───── Verilen metin

Marmara Adaları’ndan sadece Avşa’daki ‘Aya Yorgi Manastırı’ ve Marmara Adası ‘Saraylar’ mevkiinde çalışmalar yapılmıştır.
Arkeoloji
Marmara Adası Antik Mermer Ocakları
Marmara Adası Saraylar Mahalle’sindeki ocaklardan antik çağdan beri mermer çıkarılmaktadır. Maden sahaları içinde zaman zaman bazı tarihi eserlere rastlanıyor bunlar gelişigüzel bir kenara bırakılıp faaliyete devam ediliyordu. Eski Eserler ve Müzeler Genel Müdürlüğü adına1971’de Nuşin Asgari önderliğinde Saraylar’da kazılara başlanmıştı. 1971-74 yılları arasındaki kazı ve çalışmalarda 7 lahit çıkarılmış, 4 adet lahit de orijinal yerlerine taşınmıştır. Böylece Roma Çağına tarihlenen oldukça geniş alana yayılmış bir Nekropol bulunmuştur. Bunun yanı sıra Saraylar köyü arkasındaki sırtlarda sürdürülen yüzey araştırmalarında da Antik Çağ mermer ocakları ile çok sayıda mermer kalıntılarına rastlanmıştır. Kazı ve yüzey araştırmalarında ele geçen mermer parçaları Nekropolün yanında düzenlenen bir açık hava müzesinde korum altına alınmıştır. 1975-76 yılında yapılan ikinci dönem çalışmalarında 15 adet lahit daha bulunmuştur. Böylece Saraylar Mahallesi Batısındaki vadide doğu-batı doğrultusunda 200m2’lik bir alana yayılan Roma Nekropolü’nün yeri belirlenmiştir. Araştırmalarda elde edilen bulgularla buradaki ölü gömme adetleri anlaşımış, lahit içlerinden Roma altın sikkeleri ve Kyzikos’un bronz sikkeleri bulunmuştur. 1980’de ilk defa Saraylar köyü içindeki temel kazılarını takip işine de başlanmıştı. Çünkü 1980’e kadar ufak briket evler şeklinde olan köy inşaatı yerini derin temeller gerektiren 3-4 katlı betonarme apartmanlar yapılmaya başlanmıştır.

──────────

Marmara Adası'ndaki kazıları anlatan metne göre 1975-76 yılında yapılan ikinci dönem çalışmalarında kaç lahit daha bulunmuştur? Bundan sonraki satırların metinle bir ilgisi yoktur.

───── Veri bölümü

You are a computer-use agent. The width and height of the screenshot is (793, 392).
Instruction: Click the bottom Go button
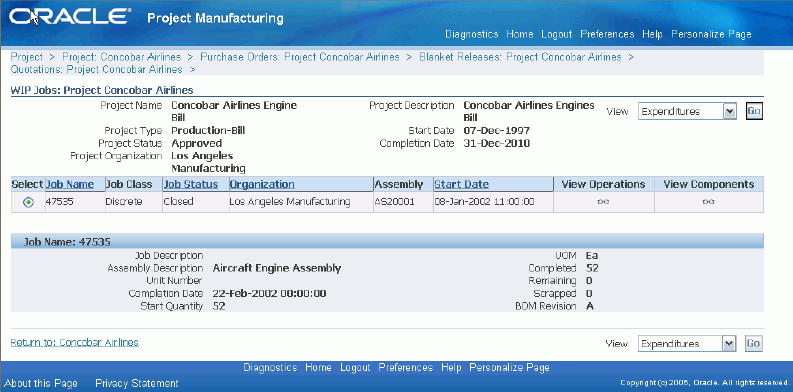[754, 343]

──────────

* _Yazılı yanıt_: İkinci dönem çalışmalarında 15 lahit daha bulunmuştur.